The
pleasures of My Ears Are Bent are
less writerly than historical or journalistic. Mitchell was blessed with acute outsider
eyes and ears. He was born and educated
in North Carolina and came to New York City in 1929. As he says in the first
chapter (“My Ears Are Bent”), he had never before “lived in a town with a
population of more than 2,699.” New York became his permanent home and it never
stopped being simultaneously exotic and domestic. Like his closest friend, A.J.

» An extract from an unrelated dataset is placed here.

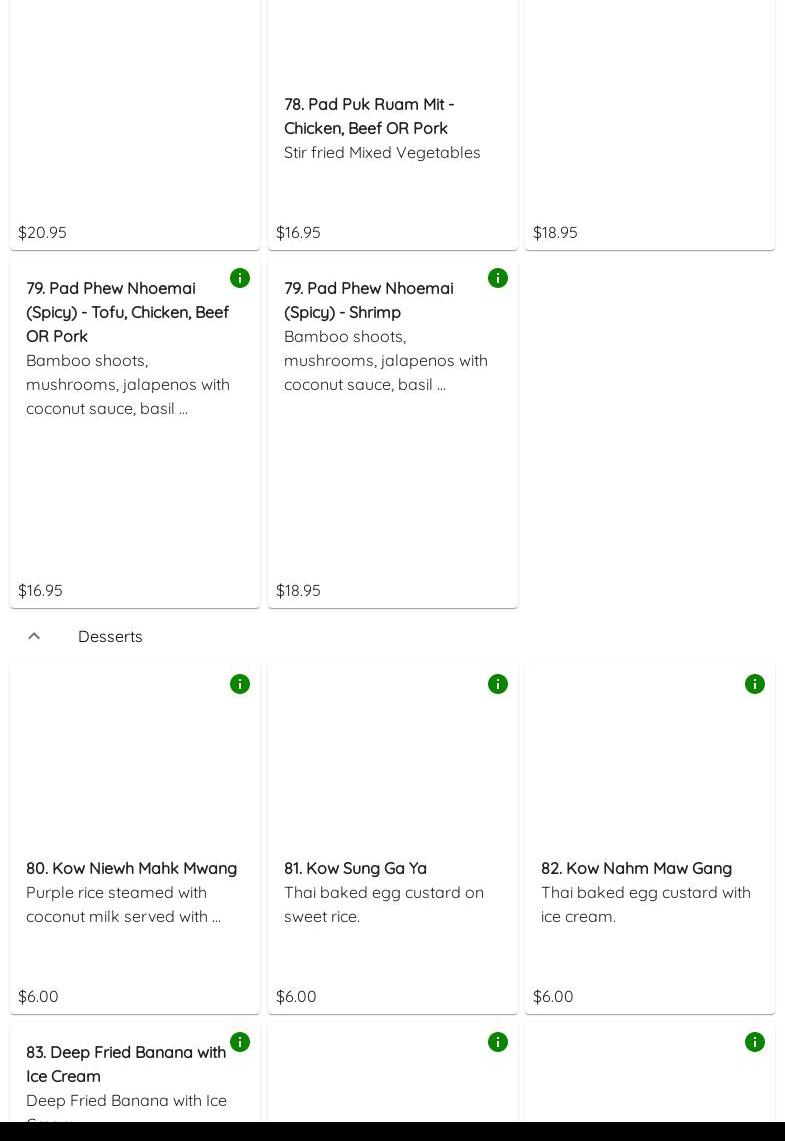Viewport: 785px width, 1141px height.
Task: Click info icon on Kow Niewh Mahk Mwang
Action: point(240,684)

Liebling, Mitchell was a gifted listener and loved good talk. In his first reference
to the phrase that serves as the source of his title, Mitchell says “. . . I
have been tortured by some of the fanciest ear-benders in the world.” Then he
gives us a paragraph I often contemplated during my years as a newspaper
reporter:
“Do
not get the idea, however, that I am outraged by ear-benders. The only people I
do not care to listen to are society women, industrial leaders, distinguished
authors, ministers, explorers, moving picture actors (except W.C. Fields and
Stepin Fetchit), and any actress under the age of thirty-five. I believe the
most interesting human beings, so far as talk is concerned, are
anthropologists, farmers, prostitutes, psychiatrists, and an occasional
bartender. The best talk is artless, the talk of people trying to reassure or
comfort themselves, women in the sun grouped around baby carriages, talking
about their weeks in the hospital or the way meat has gone up, or men in
saloons, talking to combat the loneliness everyone feels.”
My
only dissent is with Mitchell’s inclusion of psychiatrists in his list of
interesting people. That hasn’t been my experience. The unlikeliest people can
be artful talkers, which is not the same as bullshit artists. For three years
back in the nineteen-nineties I wrote a weekly newspaper column that was little
more than talk. Sometimes I felt like the guy who puts a coin in a slot machine
and waits for the bells to chime. Apart from looking and listening, it didn’t
take a lot of effort, a fact Mitchell understood:
“I
admire the imagery in vulgar conversation. I wish newspaper had courage enough
to print conversation just as it issues forth, relevant obscenity and all.”
I
look forward to reading Thomas Kunkel’s new biography, Man in Profile: Joseph Mitchell of The New Yorker (Random House,
2015), though the mystery of Mitchell’s long publishing silence at the end of
his life is of little interest. A writer’s only obligation is to write well. If
he does that even once in his life, he earns our gratitude. Mitchell did it
many times.
1 comment:
I am certainly curious to see if Kunkel gets at a plausible explanation for why Mitchell stopped publishing. How does a writer just stop -- especially when he hasn't consciously decided to?